Devolution of powers from Westminster has stopped at Holyrood and not enough have passed down to local authorities, Cosla president Alison Evison will warn today.

In a speech to delegates at the body’s annual conference in St Andrews, Ms Evison will reflect on a year of “confusion, chaos and concern” for councils amid ongoing uncertainty around the UK’s departure from the European Union.

Cosla, the body which represents local authorities in Scotland, is this year reflecting on two decades of devolution of powers to the Scottish Parliament.

Ms Hannah – a Scottish Labour councillor in Aberdeenshire – will argue the next 20 years must see choices that “extend devolution, enhance local democracy and increase our empowerment”.

She will say: “One of the sad paradoxes of devolution from Westminster to Holyrood is that by and large the devolution of powers has stopped at Holyrood – not enough power has come from Holyrood to Town Halls.

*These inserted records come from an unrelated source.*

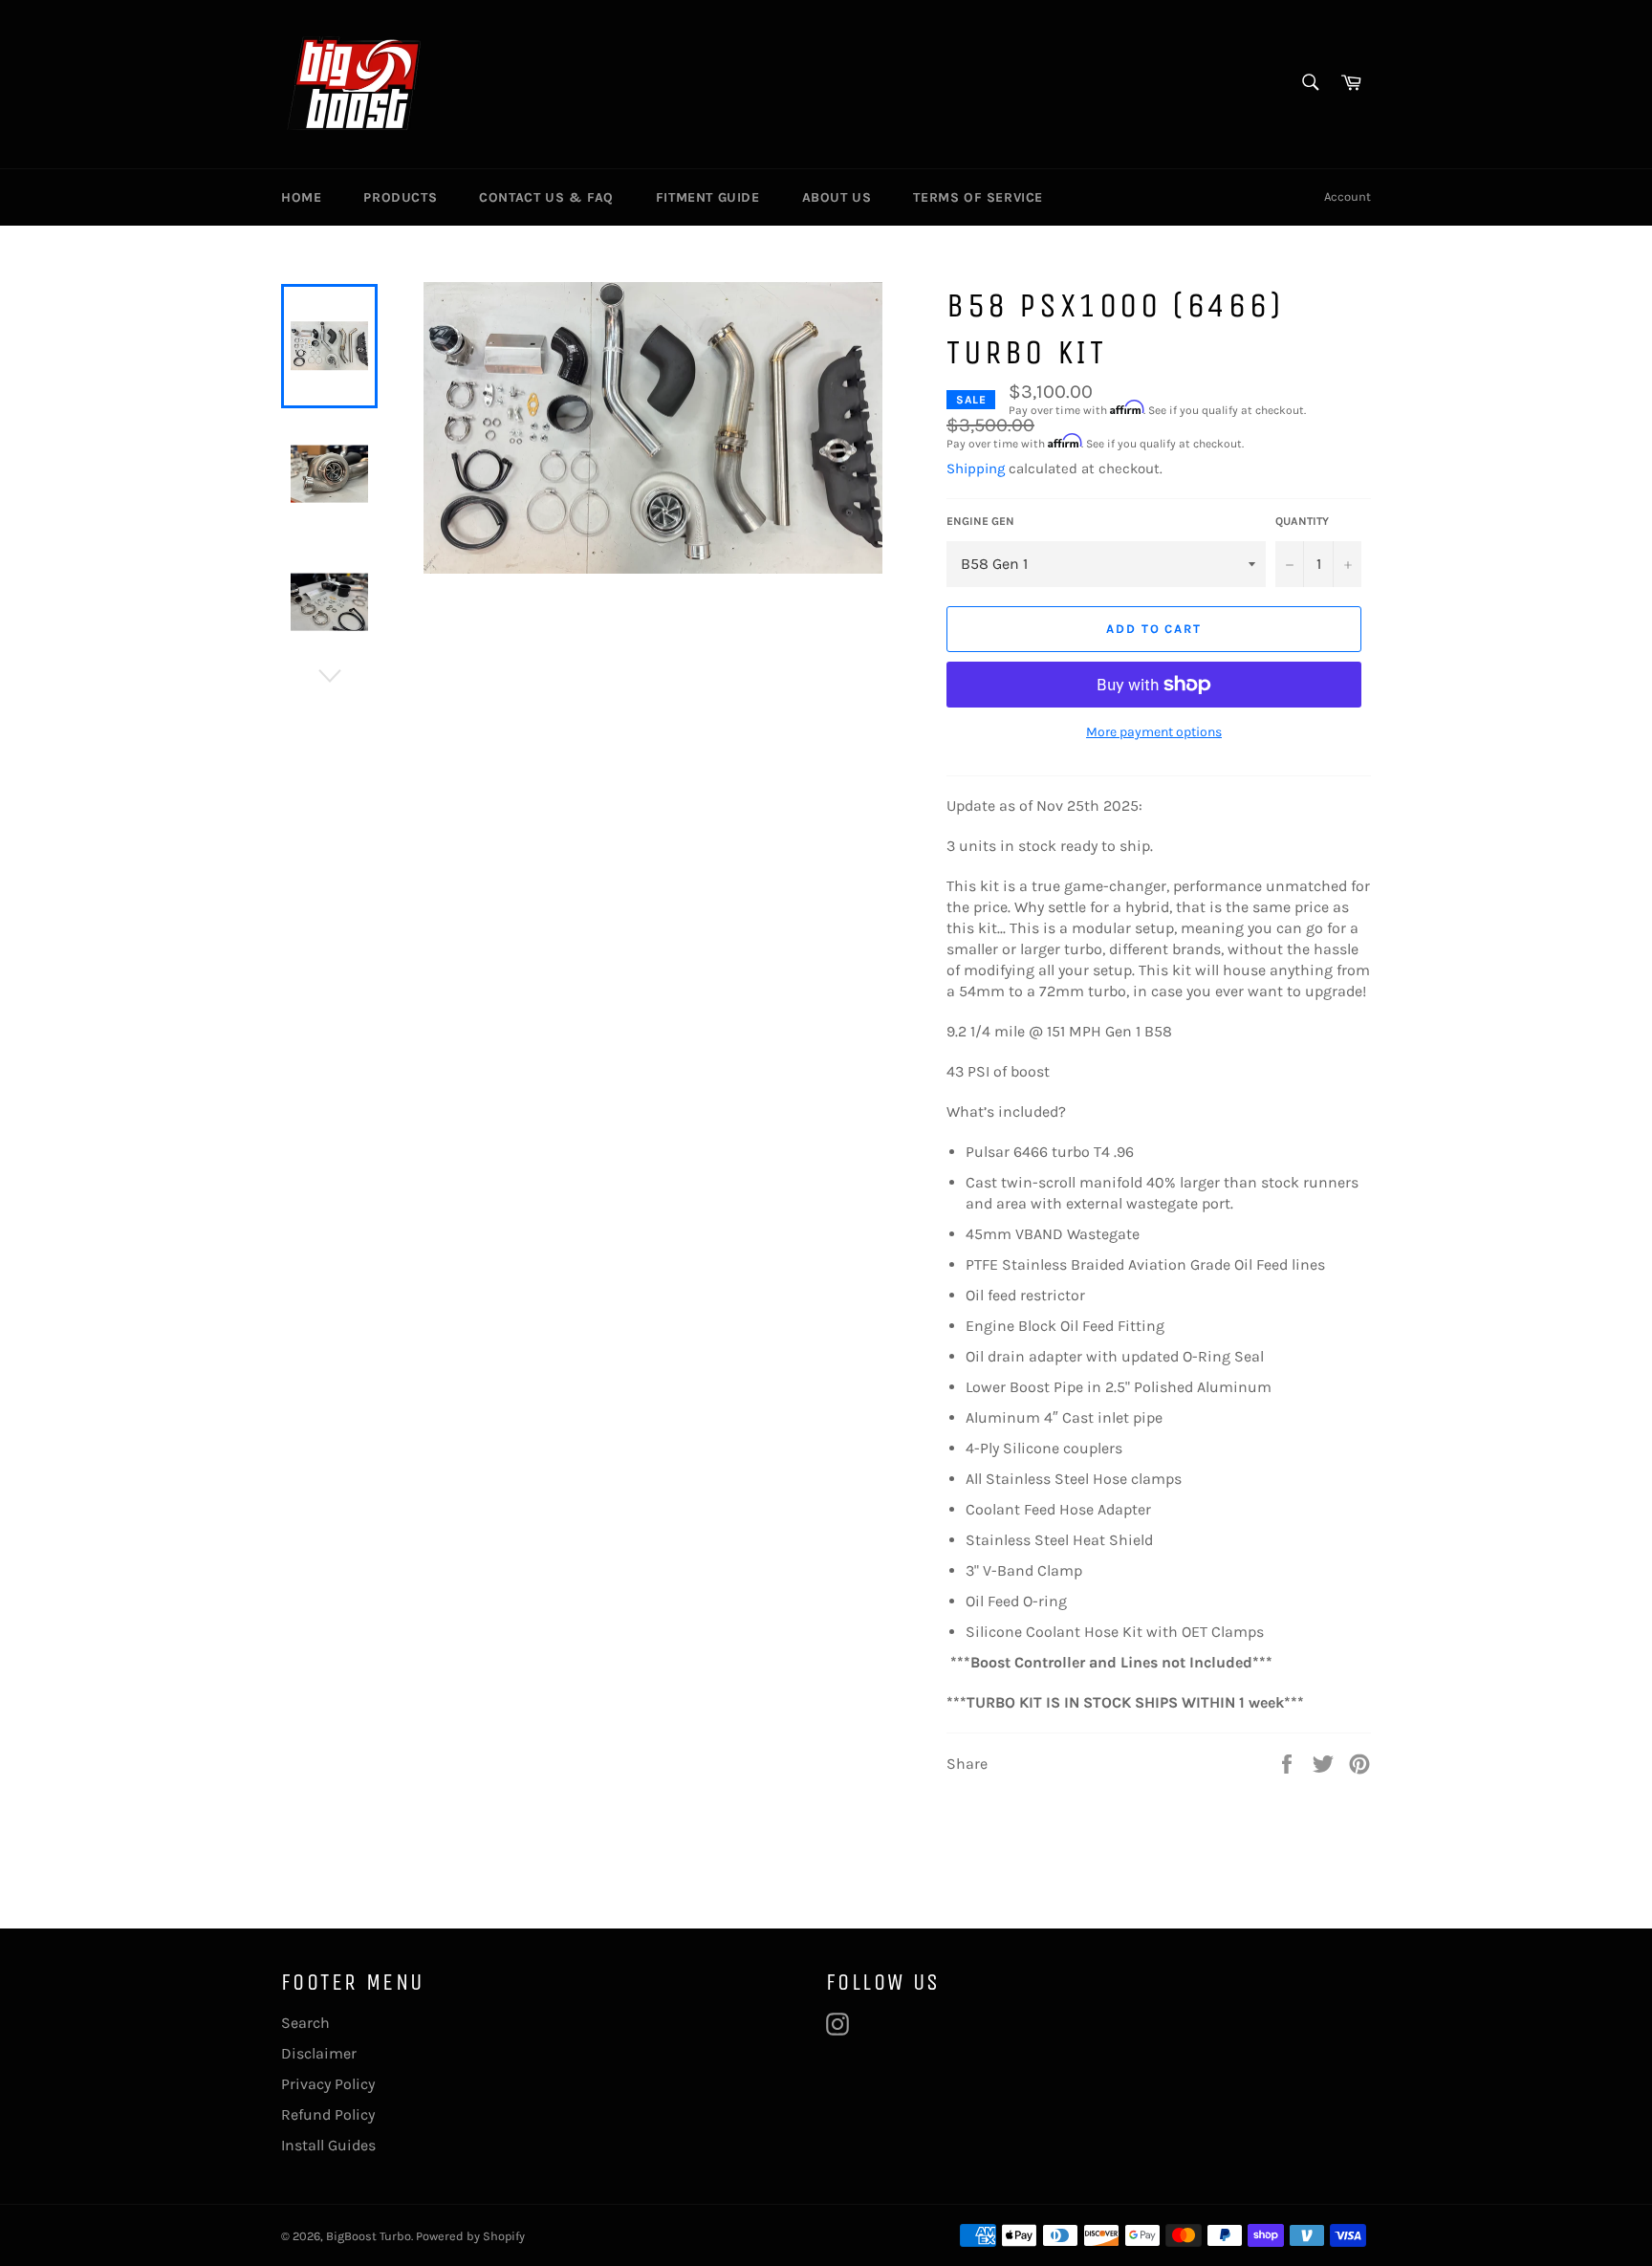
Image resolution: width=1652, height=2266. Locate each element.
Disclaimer (319, 2053)
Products (400, 197)
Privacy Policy (328, 2084)
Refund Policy (328, 2114)
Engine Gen (980, 521)
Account (1347, 196)
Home (301, 197)
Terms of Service (978, 197)
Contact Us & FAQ (546, 197)
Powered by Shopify (470, 2236)
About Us (837, 197)
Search (305, 2023)
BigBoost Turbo (368, 2236)
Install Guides (328, 2145)
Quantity (1302, 521)
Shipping (975, 468)
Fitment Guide (708, 197)
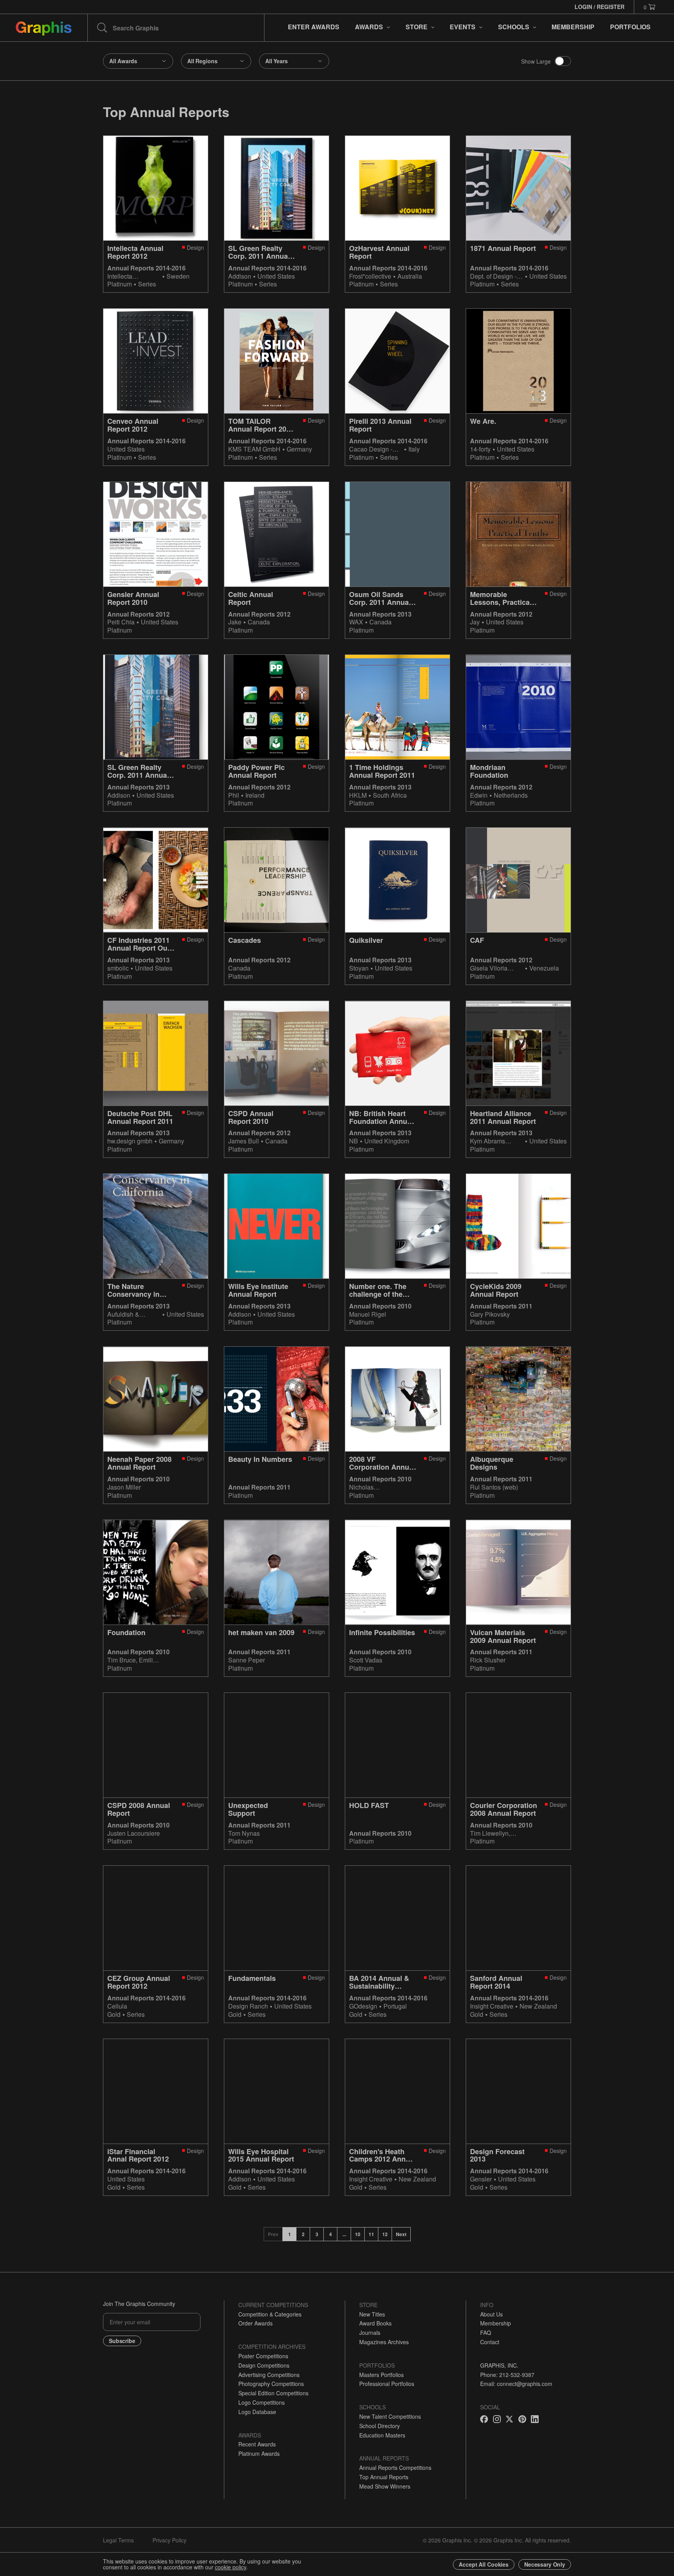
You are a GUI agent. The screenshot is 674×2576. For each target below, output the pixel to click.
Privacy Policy (169, 2540)
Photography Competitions (271, 2384)
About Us (491, 2314)
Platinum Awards (259, 2453)
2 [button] (303, 2234)
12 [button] (385, 2234)
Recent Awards (257, 2444)
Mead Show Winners (384, 2486)
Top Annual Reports (383, 2477)
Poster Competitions (263, 2356)
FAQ (485, 2332)
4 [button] (330, 2234)
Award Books (375, 2323)
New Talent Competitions (390, 2416)
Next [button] (401, 2234)
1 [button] (289, 2234)
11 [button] (371, 2234)
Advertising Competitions (269, 2375)
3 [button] (317, 2234)
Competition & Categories (270, 2314)
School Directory (379, 2426)
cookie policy (230, 2567)
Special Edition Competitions (273, 2393)
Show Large (536, 61)
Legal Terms (118, 2540)
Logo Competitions (261, 2402)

“This is what has led those political commentators to suggest that the Scottish Parliament has not been the best thing for Scottish local government.

“And we have been carrying on our work in our communities and in public life in spite of this. We need to put a stronger arrangement in place.”

Ms Hannah will argue devolution is not yet reaching local government “in the way we would like or even require” and will say the voice councils have in decision making in the chambers of the EU must continue within Scottish and UK politics.

She will use her address to highlight long-held ambitions of fiscal empowerment for councils, including the ability to introduce multi-year budgets and a framework “closely relating to the replacement for the Council Tax and the progression of discretionary taxation”.

“We are limited in the choices we can make to realise our vision because we are limited in the funding required,” she will say.

“We can only be truly empowered with full fiscal empowerment and with the certainty of financial sustainability, which allow us to direct resources in the best way to meet local need.”

Scotland and the UK differ from most other European democratic systems in so far as local government’s basic powers and autonomy are not set out in law.

Ms Hannah will outline how addressing the “biggest unfinished business of devolution” would mean strengthening the standing of local authorities by entrenching international legal rights into Scots Law.

She will also call for an end to “ring-fencing” of budgets, where currently Scottish Government policy mean 58% of council spending is protected, largely around areas such as education and health and social services.

“Other spheres of government must not get frustrated with our choices – they have to realise that as councillors we make local democratic choices on behalf of our communities,” she will say.

“As political and community leaders, if our choice is to strengthen local democracy and local choice starting with the discretion to introduce something like a Transient Visitor tax, then that is our choice.”